Creating a Certificate Authority and generating certificates
Sample steps to create a CA and generate default certificates.
About this task
If you do not have a corporate CA, you can perform the sample steps listed below to create one and generate the required certificates. Ensure you modify all relevant data to match your environment. For more information about OpenSSL commands, see the related documentation.

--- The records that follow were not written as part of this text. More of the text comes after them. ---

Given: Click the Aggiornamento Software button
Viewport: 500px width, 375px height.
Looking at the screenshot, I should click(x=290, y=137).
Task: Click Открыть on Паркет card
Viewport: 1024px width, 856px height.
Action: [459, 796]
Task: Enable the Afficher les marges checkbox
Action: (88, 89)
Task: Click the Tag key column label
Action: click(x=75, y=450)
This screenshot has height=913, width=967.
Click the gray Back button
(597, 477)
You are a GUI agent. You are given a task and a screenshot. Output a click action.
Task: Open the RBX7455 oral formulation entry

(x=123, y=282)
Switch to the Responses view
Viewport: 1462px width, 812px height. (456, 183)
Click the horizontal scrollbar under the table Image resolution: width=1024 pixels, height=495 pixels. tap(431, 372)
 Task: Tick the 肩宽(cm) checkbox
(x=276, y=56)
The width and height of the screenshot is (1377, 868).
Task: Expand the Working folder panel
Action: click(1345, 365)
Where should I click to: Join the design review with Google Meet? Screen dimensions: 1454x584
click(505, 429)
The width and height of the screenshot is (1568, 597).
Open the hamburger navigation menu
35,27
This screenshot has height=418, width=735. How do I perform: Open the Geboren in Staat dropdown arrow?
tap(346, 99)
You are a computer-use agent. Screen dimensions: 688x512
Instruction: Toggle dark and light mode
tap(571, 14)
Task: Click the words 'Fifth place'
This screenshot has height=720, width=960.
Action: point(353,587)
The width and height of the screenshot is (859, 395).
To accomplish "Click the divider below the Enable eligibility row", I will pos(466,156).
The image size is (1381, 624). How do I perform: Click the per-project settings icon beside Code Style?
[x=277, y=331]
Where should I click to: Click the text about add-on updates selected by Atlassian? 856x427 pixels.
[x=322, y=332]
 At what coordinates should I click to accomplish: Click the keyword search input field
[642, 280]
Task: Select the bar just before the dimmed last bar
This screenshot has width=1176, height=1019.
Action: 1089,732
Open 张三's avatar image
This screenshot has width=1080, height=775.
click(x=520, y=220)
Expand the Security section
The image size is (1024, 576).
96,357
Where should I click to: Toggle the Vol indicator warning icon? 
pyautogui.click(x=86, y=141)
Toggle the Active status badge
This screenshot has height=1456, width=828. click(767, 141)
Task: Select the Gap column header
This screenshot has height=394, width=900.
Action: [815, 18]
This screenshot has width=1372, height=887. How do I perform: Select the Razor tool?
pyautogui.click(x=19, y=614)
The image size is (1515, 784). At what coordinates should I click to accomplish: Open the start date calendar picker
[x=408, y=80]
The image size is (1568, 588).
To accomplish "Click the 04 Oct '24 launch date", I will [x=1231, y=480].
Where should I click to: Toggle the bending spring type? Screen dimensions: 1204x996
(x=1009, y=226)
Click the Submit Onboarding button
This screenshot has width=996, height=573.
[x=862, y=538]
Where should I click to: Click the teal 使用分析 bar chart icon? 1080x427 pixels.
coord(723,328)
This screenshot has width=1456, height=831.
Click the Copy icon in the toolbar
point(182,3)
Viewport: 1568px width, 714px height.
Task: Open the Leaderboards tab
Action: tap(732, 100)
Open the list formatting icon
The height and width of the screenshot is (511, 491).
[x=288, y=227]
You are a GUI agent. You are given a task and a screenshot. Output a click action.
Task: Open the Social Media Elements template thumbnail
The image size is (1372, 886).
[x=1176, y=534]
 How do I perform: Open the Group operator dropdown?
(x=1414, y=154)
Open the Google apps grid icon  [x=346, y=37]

You can use the openssl command located in the installation directory, as follows:
Procedure
-
Browse to the following path:
- On Windows operating systems
- inst_dir\TWS\bin\tmpopenssl
- On UNIX operating systems
- inst_dir/TWS/tmpOpenSSL64/1.1/bin/openssl
-
The following command generates a key with a length of 4096 bits and saves it
to the ca.key file:
where./openssl genrsa -out ca.key 4096
- out
- specifies the output file name to write to
-
The following command generates a self-signed X.509 certificate with the
subject name
/CN=my_name
and saves it to the ca.crt file:
where./openssl req -x509 -new -nodes -key ca.key -subj "/CN=my_name" -days 36500 -out ca.crt -config ./openssl.cnf
- req
- specifies that the input file is a certificate request
- x509
- outputs a self signed certificate instead of a certificate request
- new
- generates a new certificate request
- nodes
- specifies no encryption is defined
- key
- specifies the file to read the private key from
- subj
- sets the subject name for a new request
- days
- specifies the number of days to certify the certificate for
- out
- specifies the output file name to write to
- config
- specifies the configuration file
The ca.key must remain secret, while the ca.crt is involved in the procedure. -
The following command generates a new RSA private key with a length of 4096
bits, encrypts it using the AES-256 cipher, and saves it to the
tls.key file:
where./openssl genrsa -aes256 -out tls.key 4096
- genrsa
- generates an RSA private key
- aes256
- specifies that the private key should be encrypted with AES-256 encoding
- out
- specifies the file name to save the private key to
-
The following command generates a new certificate signing request (CSR) with
the subject name
my_name
and saves it to the tls.csr file:
where./openssl req -new -key tls.key -out tls.csr -subj my_name -config ./openssl.cnf
- req
- specifies that the input file is a certificate request
- new
- generates a new certificate request
- key
- specifies the file to read the private key from
- out
- specifies the output file name to write to
- subj
- sets the subject name for a new request
- config
- specifies the configuration file
-
The following command generates a new X.509 certificate by signing the
certificate request in tls.csr with the private key in
ca.key and saving the resulting certificate
to tls.crt:
where./openssl x509 -req -in tls.csr -days 36500 -CA ca.crt -CAkey ca.key -CAcreateserial -out tls.crt
- x509
- req
- specifies that the input file is a certificate request
- in
- specifies the file name of the certificate request to sign
- days
- specifies the number of days that the certificate is valid for
- CA
- specify the file name of the CA certificate to use for signing the certificate request
- CAkey
- specify the file name of the private key to use for signing the certificate request
- CAcreateserial
- specifies that a new serial number file should be created if one does not already exist
- out
- specifies the output file name to write to
-
Retrieve the tls.crt, tls.key, and
ca.crt files.
You have now created the CA and the default certificates.